Philosophy news and events from within the School of PPL Philosophy news and events from within the School of PPL



Philosophers at the Cinema returns to Cinema City in February with The Weimar Cinema series. 

The Weimar Republic  (1918-33) saw a flourishing of cinema that produced some of the greatest films of all time, before the Nazis came to power and brought an end to Germany’s first democratic experiment. In this season we show three masterpieces that showcase four major stars and explore some of the darker recesses of the human psyche. The films demand to be seen on the big screen and offer a great opportunity for philosophical engagement. Each film begins with a brief introduction by a UEA philosopher and is followed by chaired discussion. 

Monday 3 February 8.30 pm:

The Blue Angel (1933: directed by Josef von Sternberg)
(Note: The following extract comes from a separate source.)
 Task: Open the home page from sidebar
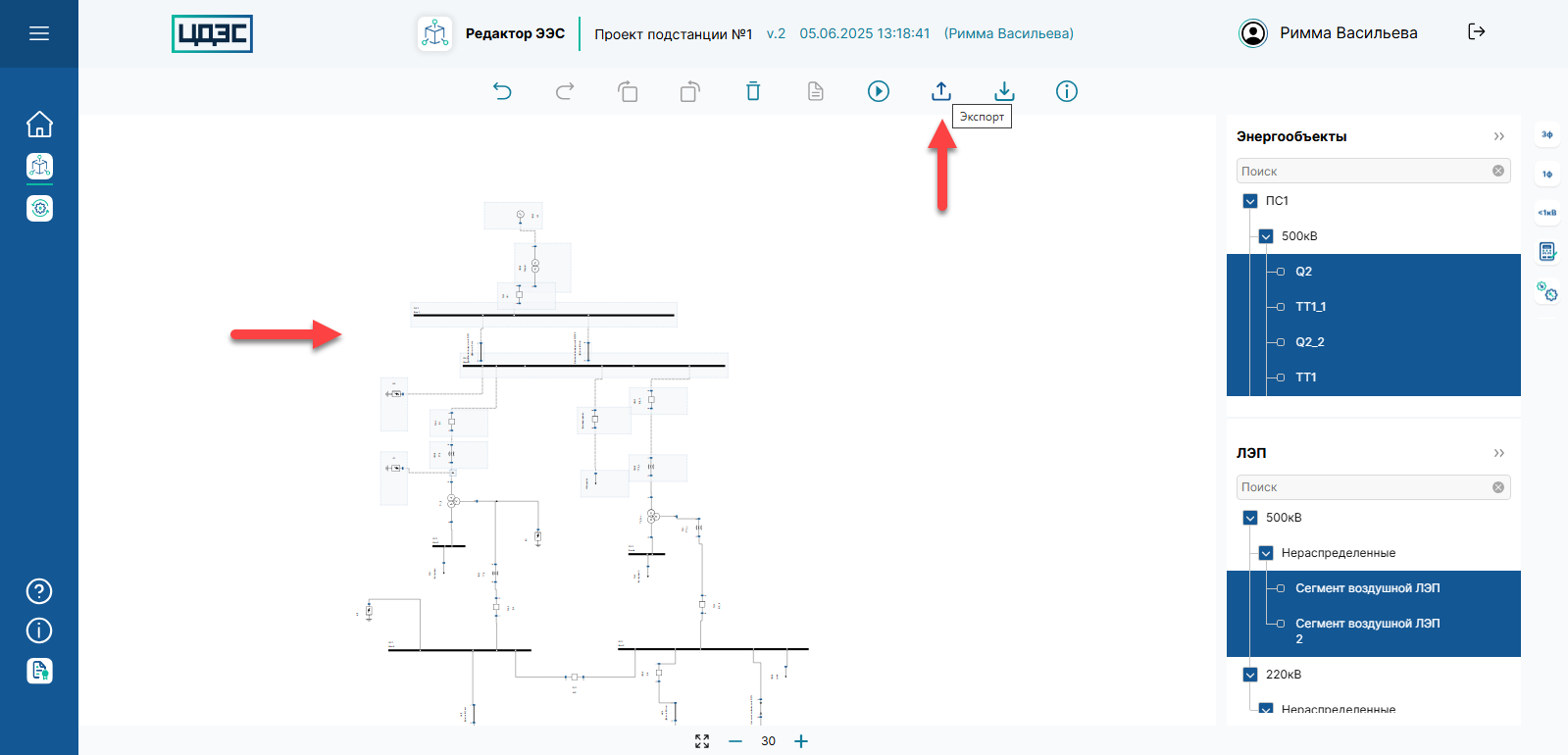(x=39, y=125)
Presented by Fiona Roxburgh












Emil Jannings plays a school-teacher in a military-like grammar school and Marlene Dietrich makes her breakthrough as a singer in a cabaret. The Blue Angel (based on a novel by Heinrich Mann) explores the clash between duty and inclination, and the purpose (and dangers) of education. In German with English subtitles. The film includes Dietrich’s most famous song, ‘Falling in Love Again’.
Monday 24 February 8.30 pm:

Pandora’s Box (1929: directed by Georg Wilhelm Papst)

Presented by Kate Lawton

This silent film brought American actress Louise Brooks to stardom, playing the role of Lulu, whose refusal to conform leads to a violent death after a picaresque career. Based on two plays by Franz Wedekind, Pandora’s Box offers a radical presentation of an independent woman in the modern world and asks how far we are free and how far determined. 
Monday 16 March 8.30 pm:

Nosferatu (1922: directed by F.W. Murnau)

Presented by Daniel Tilsley

This silent film survived by a miracle and is regarded as one of the most important products of German Expressionism. Max Schreck plays Count Orlok in a version of Bram Stoker’s classic Gothic novel Dracula. The showing offers a chance to explore the art of darkness and asks: would you like to live forever? And at what price?